Please turn every line of the rows below into a JSON list of strings, one string per line, skipping blank lines. Leave the pictures out of the answer.

** start of Input records **

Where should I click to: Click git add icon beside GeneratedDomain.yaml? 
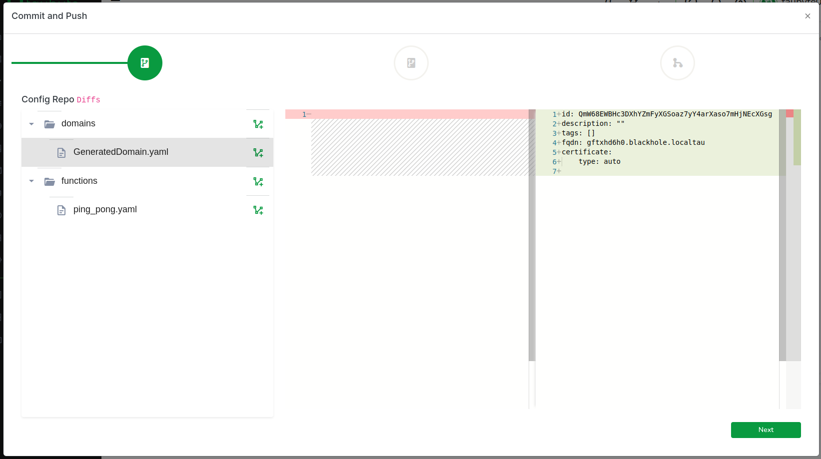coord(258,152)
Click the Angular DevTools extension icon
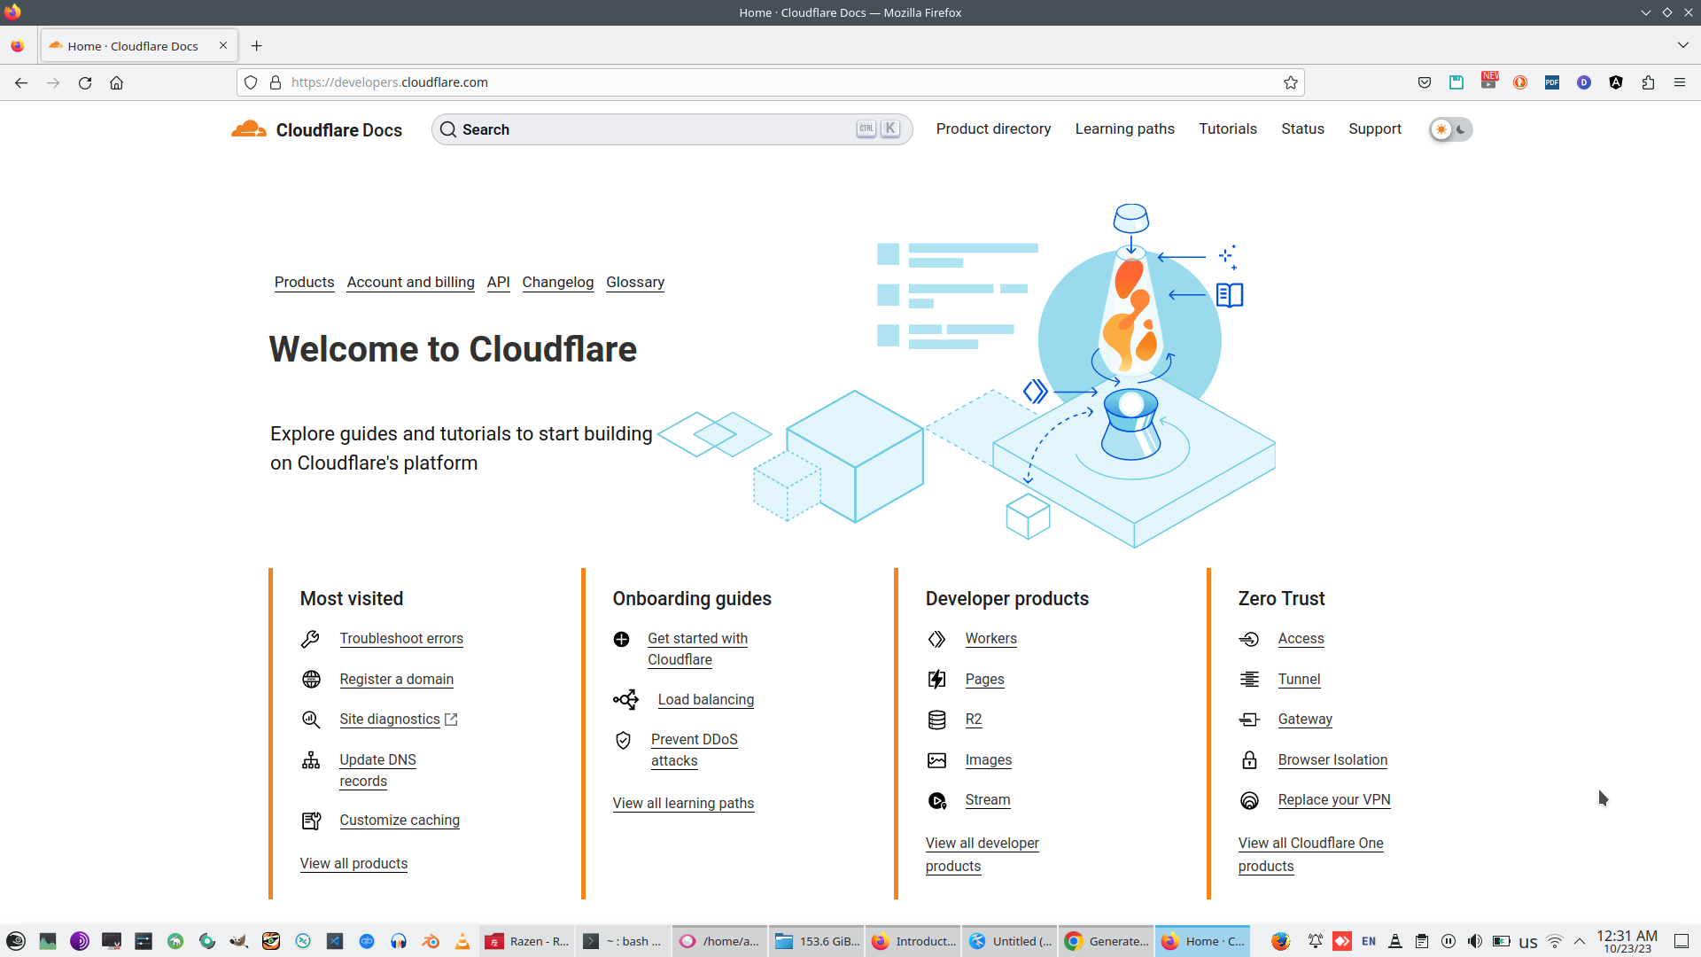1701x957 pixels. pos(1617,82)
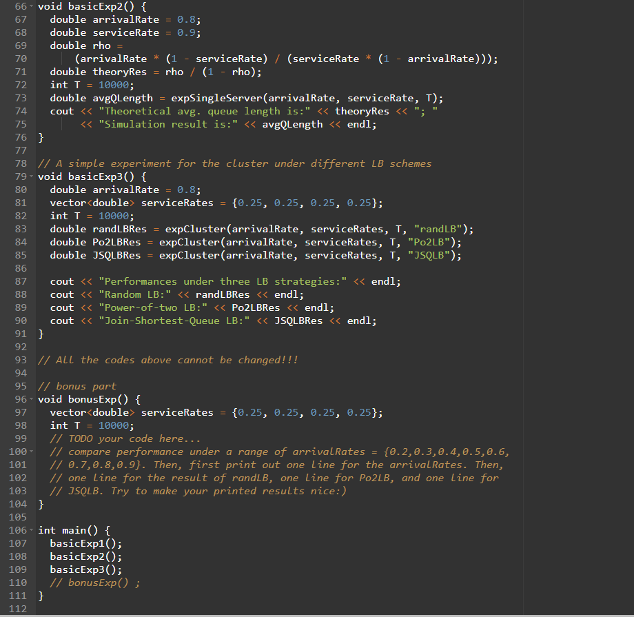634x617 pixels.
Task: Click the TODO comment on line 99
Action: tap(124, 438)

** end of Input records **

*Answer to the exercise*.
[
  "Where should I click to: Click git add icon beside GeneratedDomain.yaml? ",
  "coord(258,152)",
  "Click the Angular DevTools extension icon",
  "1701x957 pixels. pos(1617,82)",
  "634x617 pixels.",
  "Task: Click the TODO comment on line 99",
  "Action: tap(124, 438)"
]